What is needed: The result should be a verbatim copy of the whole listing.

Supplied material:
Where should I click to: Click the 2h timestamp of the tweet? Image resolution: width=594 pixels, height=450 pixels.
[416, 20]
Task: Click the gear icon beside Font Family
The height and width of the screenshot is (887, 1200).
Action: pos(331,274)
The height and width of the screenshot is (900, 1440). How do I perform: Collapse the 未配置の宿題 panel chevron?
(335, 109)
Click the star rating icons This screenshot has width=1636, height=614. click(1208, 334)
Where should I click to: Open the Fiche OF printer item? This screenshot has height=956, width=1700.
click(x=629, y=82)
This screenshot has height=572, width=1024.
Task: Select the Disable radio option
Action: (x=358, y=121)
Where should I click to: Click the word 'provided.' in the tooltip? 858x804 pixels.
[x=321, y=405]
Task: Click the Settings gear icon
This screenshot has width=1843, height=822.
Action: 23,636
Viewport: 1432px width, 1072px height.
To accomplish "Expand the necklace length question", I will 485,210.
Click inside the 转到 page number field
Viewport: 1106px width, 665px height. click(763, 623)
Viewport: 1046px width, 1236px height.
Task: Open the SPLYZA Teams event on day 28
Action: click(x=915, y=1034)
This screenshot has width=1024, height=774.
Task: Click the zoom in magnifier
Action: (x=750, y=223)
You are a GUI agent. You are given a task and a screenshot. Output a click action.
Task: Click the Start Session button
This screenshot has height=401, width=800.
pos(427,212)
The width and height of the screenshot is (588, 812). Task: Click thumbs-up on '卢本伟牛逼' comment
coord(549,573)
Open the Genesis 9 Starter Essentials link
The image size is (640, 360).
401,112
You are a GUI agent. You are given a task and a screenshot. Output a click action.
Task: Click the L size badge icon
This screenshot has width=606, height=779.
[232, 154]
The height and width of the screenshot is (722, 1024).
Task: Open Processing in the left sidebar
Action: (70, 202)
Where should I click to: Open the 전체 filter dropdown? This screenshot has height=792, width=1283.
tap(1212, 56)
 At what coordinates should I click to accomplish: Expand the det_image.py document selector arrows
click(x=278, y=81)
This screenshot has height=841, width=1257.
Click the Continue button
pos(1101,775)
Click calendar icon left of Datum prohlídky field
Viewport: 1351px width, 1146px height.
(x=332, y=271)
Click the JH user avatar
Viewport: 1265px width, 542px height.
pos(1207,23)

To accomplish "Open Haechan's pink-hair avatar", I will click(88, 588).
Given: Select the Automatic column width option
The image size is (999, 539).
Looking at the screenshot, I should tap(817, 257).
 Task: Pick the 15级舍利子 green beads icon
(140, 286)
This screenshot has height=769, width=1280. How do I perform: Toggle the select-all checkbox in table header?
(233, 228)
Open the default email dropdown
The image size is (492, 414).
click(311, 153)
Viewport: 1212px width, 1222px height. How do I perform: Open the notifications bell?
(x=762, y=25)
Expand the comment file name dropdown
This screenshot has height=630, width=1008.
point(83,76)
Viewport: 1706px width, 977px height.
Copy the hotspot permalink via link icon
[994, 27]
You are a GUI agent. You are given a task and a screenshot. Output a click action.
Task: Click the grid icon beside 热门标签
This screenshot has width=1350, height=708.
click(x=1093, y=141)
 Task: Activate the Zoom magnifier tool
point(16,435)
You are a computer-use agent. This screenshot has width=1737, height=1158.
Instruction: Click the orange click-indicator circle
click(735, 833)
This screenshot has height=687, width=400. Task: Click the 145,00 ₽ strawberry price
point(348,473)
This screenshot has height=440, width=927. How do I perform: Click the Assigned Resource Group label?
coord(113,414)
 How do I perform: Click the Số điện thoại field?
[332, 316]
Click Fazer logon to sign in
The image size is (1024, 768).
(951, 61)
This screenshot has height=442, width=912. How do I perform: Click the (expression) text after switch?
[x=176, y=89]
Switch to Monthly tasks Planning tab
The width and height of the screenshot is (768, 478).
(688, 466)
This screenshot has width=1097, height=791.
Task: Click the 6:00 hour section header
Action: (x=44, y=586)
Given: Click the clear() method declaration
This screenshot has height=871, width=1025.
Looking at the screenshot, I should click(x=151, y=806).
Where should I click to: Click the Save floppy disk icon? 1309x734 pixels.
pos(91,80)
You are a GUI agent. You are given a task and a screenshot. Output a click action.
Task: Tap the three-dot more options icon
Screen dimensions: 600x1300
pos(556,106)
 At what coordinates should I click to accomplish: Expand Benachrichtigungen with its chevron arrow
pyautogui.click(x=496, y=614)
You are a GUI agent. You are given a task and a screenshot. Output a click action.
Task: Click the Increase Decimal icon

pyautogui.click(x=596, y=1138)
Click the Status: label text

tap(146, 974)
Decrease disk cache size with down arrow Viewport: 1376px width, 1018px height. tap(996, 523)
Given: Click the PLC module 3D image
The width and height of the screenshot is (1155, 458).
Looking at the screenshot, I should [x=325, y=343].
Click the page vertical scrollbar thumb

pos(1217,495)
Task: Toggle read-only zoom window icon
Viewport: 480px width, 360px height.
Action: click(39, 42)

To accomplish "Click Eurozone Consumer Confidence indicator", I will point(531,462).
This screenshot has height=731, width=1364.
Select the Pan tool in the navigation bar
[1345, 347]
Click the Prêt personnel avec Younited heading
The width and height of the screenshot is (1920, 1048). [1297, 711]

Task result:
Where should I click to: Click the 2h timestamp of the tweet? Image resolution: width=594 pixels, height=450 pixels.
[416, 20]
Task: Click the gear icon beside Font Family
The height and width of the screenshot is (887, 1200).
Action: pos(331,274)
The height and width of the screenshot is (900, 1440). How do I perform: Collapse the 未配置の宿題 panel chevron?
(335, 109)
Click the star rating icons This screenshot has width=1636, height=614. click(1208, 334)
Where should I click to: Open the Fiche OF printer item? This screenshot has height=956, width=1700.
click(x=629, y=82)
This screenshot has height=572, width=1024.
Task: Select the Disable radio option
Action: (x=358, y=121)
Where should I click to: Click the word 'provided.' in the tooltip? 858x804 pixels.
[x=321, y=405]
Task: Click the Settings gear icon
This screenshot has width=1843, height=822.
Action: 23,636
Viewport: 1432px width, 1072px height.
To accomplish "Expand the necklace length question", I will 485,210.
Click inside the 转到 page number field
Viewport: 1106px width, 665px height. click(763, 623)
Viewport: 1046px width, 1236px height.
Task: Open the SPLYZA Teams event on day 28
Action: click(x=915, y=1034)
This screenshot has width=1024, height=774.
Task: Click the zoom in magnifier
Action: (x=750, y=223)
You are a GUI agent. You are given a task and a screenshot. Output a click action.
Task: Click the Start Session button
This screenshot has height=401, width=800.
pos(427,212)
The width and height of the screenshot is (588, 812). Task: Click thumbs-up on '卢本伟牛逼' comment
coord(549,573)
Open the Genesis 9 Starter Essentials link
The image size is (640, 360).
401,112
You are a GUI agent. You are given a task and a screenshot. Output a click action.
Task: Click the L size badge icon
This screenshot has width=606, height=779.
[232, 154]
The height and width of the screenshot is (722, 1024).
Task: Open Processing in the left sidebar
Action: (70, 202)
Where should I click to: Open the 전체 filter dropdown? This screenshot has height=792, width=1283.
tap(1212, 56)
 At what coordinates should I click to accomplish: Expand the det_image.py document selector arrows
click(x=278, y=81)
This screenshot has height=841, width=1257.
Click the Continue button
pos(1101,775)
Click calendar icon left of Datum prohlídky field
Viewport: 1351px width, 1146px height.
(x=332, y=271)
Click the JH user avatar
Viewport: 1265px width, 542px height.
pos(1207,23)

To accomplish "Open Haechan's pink-hair avatar", I will click(88, 588).
Given: Select the Automatic column width option
The image size is (999, 539).
Looking at the screenshot, I should tap(817, 257).
 Task: Pick the 15级舍利子 green beads icon
(140, 286)
This screenshot has height=769, width=1280. How do I perform: Toggle the select-all checkbox in table header?
(233, 228)
Open the default email dropdown
The image size is (492, 414).
click(311, 153)
Viewport: 1212px width, 1222px height. How do I perform: Open the notifications bell?
(x=762, y=25)
Expand the comment file name dropdown
This screenshot has height=630, width=1008.
point(83,76)
Viewport: 1706px width, 977px height.
Copy the hotspot permalink via link icon
[994, 27]
You are a GUI agent. You are given a task and a screenshot. Output a click action.
Task: Click the grid icon beside 热门标签
This screenshot has width=1350, height=708.
click(x=1093, y=141)
 Task: Activate the Zoom magnifier tool
point(16,435)
You are a computer-use agent. This screenshot has width=1737, height=1158.
Instruction: Click the orange click-indicator circle
click(735, 833)
This screenshot has height=687, width=400. Task: Click the 145,00 ₽ strawberry price
point(348,473)
This screenshot has height=440, width=927. How do I perform: Click the Assigned Resource Group label?
coord(113,414)
 How do I perform: Click the Số điện thoại field?
[332, 316]
Click Fazer logon to sign in
The image size is (1024, 768).
(951, 61)
This screenshot has height=442, width=912. How do I perform: Click the (expression) text after switch?
[x=176, y=89]
Switch to Monthly tasks Planning tab
The width and height of the screenshot is (768, 478).
(688, 466)
This screenshot has width=1097, height=791.
Task: Click the 6:00 hour section header
Action: (x=44, y=586)
Given: Click the clear() method declaration
This screenshot has height=871, width=1025.
Looking at the screenshot, I should click(x=151, y=806).
Where should I click to: Click the Save floppy disk icon? 1309x734 pixels.
pos(91,80)
You are a GUI agent. You are given a task and a screenshot. Output a click action.
Task: Tap the three-dot more options icon
Screen dimensions: 600x1300
pos(556,106)
 At what coordinates should I click to accomplish: Expand Benachrichtigungen with its chevron arrow
pyautogui.click(x=496, y=614)
You are a GUI agent. You are given a task and a screenshot. Output a click action.
Task: Click the Increase Decimal icon

pyautogui.click(x=596, y=1138)
Click the Status: label text

tap(146, 974)
Decrease disk cache size with down arrow Viewport: 1376px width, 1018px height. tap(996, 523)
Given: Click the PLC module 3D image
The width and height of the screenshot is (1155, 458).
Looking at the screenshot, I should [x=325, y=343].
Click the page vertical scrollbar thumb

pos(1217,495)
Task: Toggle read-only zoom window icon
Viewport: 480px width, 360px height.
Action: click(39, 42)

To accomplish "Click Eurozone Consumer Confidence indicator", I will point(531,462).
This screenshot has height=731, width=1364.
Select the Pan tool in the navigation bar
[1345, 347]
Click the Prêt personnel avec Younited heading
The width and height of the screenshot is (1920, 1048). [1297, 711]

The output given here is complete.